SA CTP scheme records loss
South Australia’s compulsory third party (CTP) insurer, the Motor Accident Commission (MAC), made a net loss of $34.1 million in the year to June 30 – a result its CEO calls “predictable”.
The result “was heavily impacted by the annual independent actuarial analysis conducted at year-end, which saw a negative adjustment of $123.3 million posted to the MAC accounts”, the commission’s annual report says.
The adjustment was driven by changes to wage inflation and discount rate assumptions during the year.
However, the MAC says it remains in a “sound fiscal position”, with $397 million in net assets.
The number of road injuries and fatalities fell 6% on 2010/11 and CTP claims dropped 2.7%.
“While any level of road trauma on our roads is simply too high, we were very encouraged,” Chairman Roger Cook says in the report. “However, the rising medical, care and legal costs to the CTP scheme are a major concern, somewhat neutralising the benefit of the reduction in road casualties.

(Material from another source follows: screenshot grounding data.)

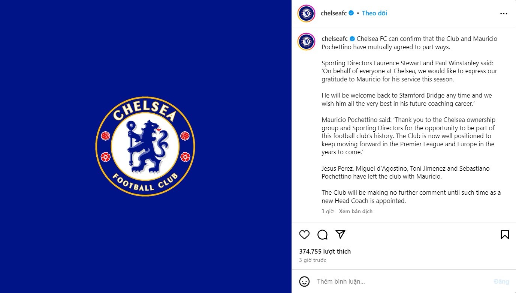Share the post with paper plane icon
This screenshot has height=293, width=516.
tap(340, 234)
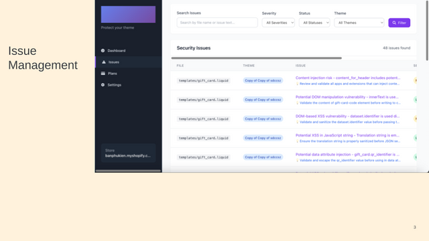Click the Plans credit card icon
This screenshot has width=429, height=241.
pyautogui.click(x=103, y=73)
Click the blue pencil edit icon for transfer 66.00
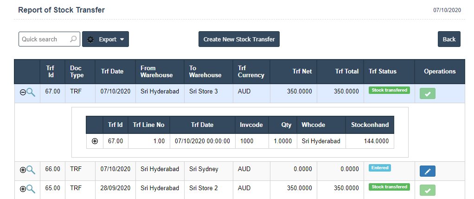474x199 pixels. pos(427,172)
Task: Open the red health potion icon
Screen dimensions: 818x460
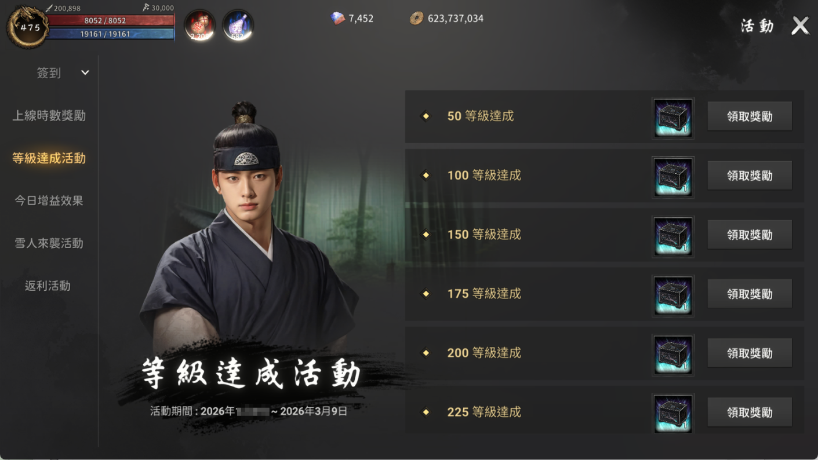Action: (x=200, y=25)
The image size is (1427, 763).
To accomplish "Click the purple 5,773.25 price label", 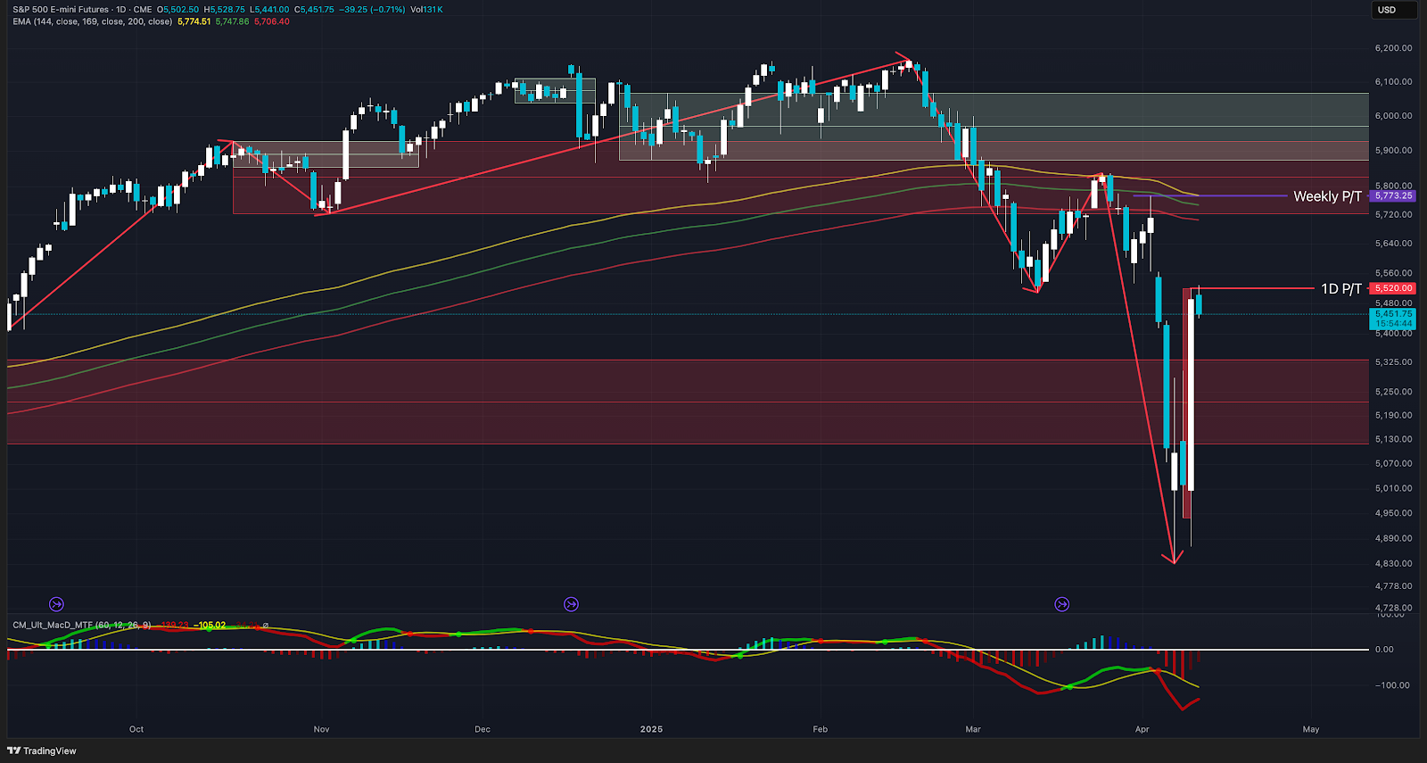I will click(x=1393, y=195).
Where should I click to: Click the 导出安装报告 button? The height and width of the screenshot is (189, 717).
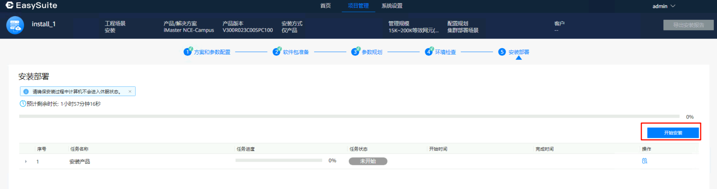pyautogui.click(x=688, y=25)
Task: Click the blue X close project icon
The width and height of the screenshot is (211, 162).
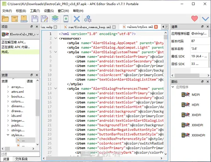Action: [x=77, y=18]
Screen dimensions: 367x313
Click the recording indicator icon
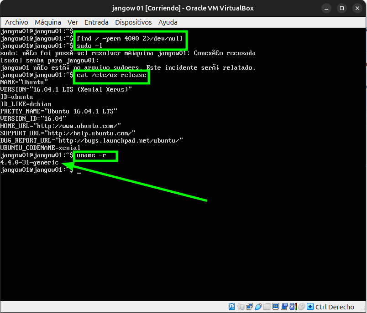pos(284,307)
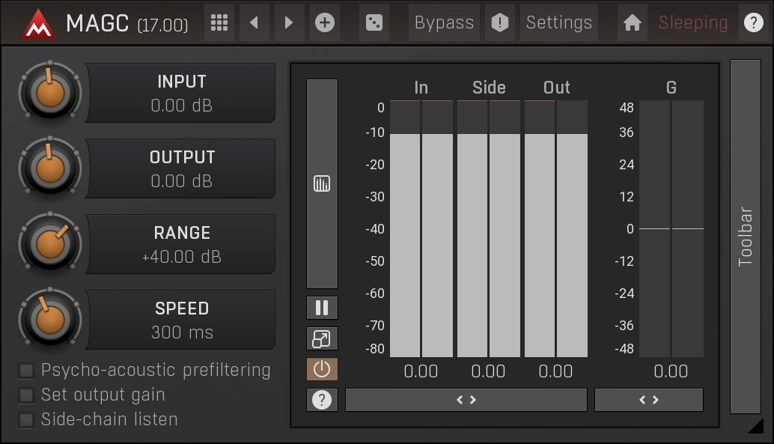The height and width of the screenshot is (444, 774).
Task: Click the randomize dice icon
Action: click(373, 22)
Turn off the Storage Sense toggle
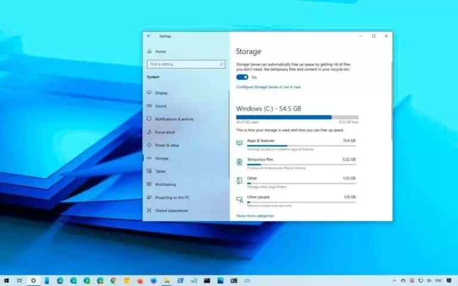 click(242, 77)
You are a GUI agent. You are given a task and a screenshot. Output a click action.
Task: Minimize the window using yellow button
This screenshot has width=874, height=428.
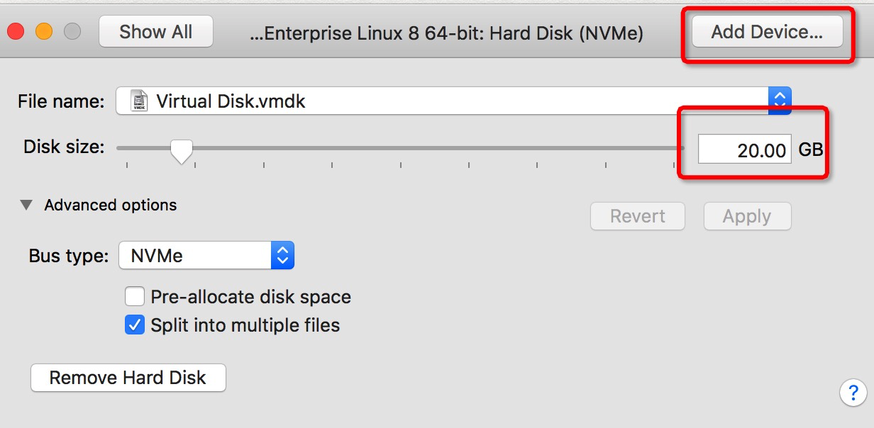tap(44, 32)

“These rising claim costs, together with unstable investment markets, necessitated a further increase of 4.7% to the class-one CTP premium, effective from July 1 2012.”
Allianz, in its ninth year as CTP claims manager for the MAC, finalised 6110 claims during the year. At June 30 the recorded claims portfolio was the lowest it has been since Allianz took up the role.
The MAC paid $337 million in CTP compensation for the year.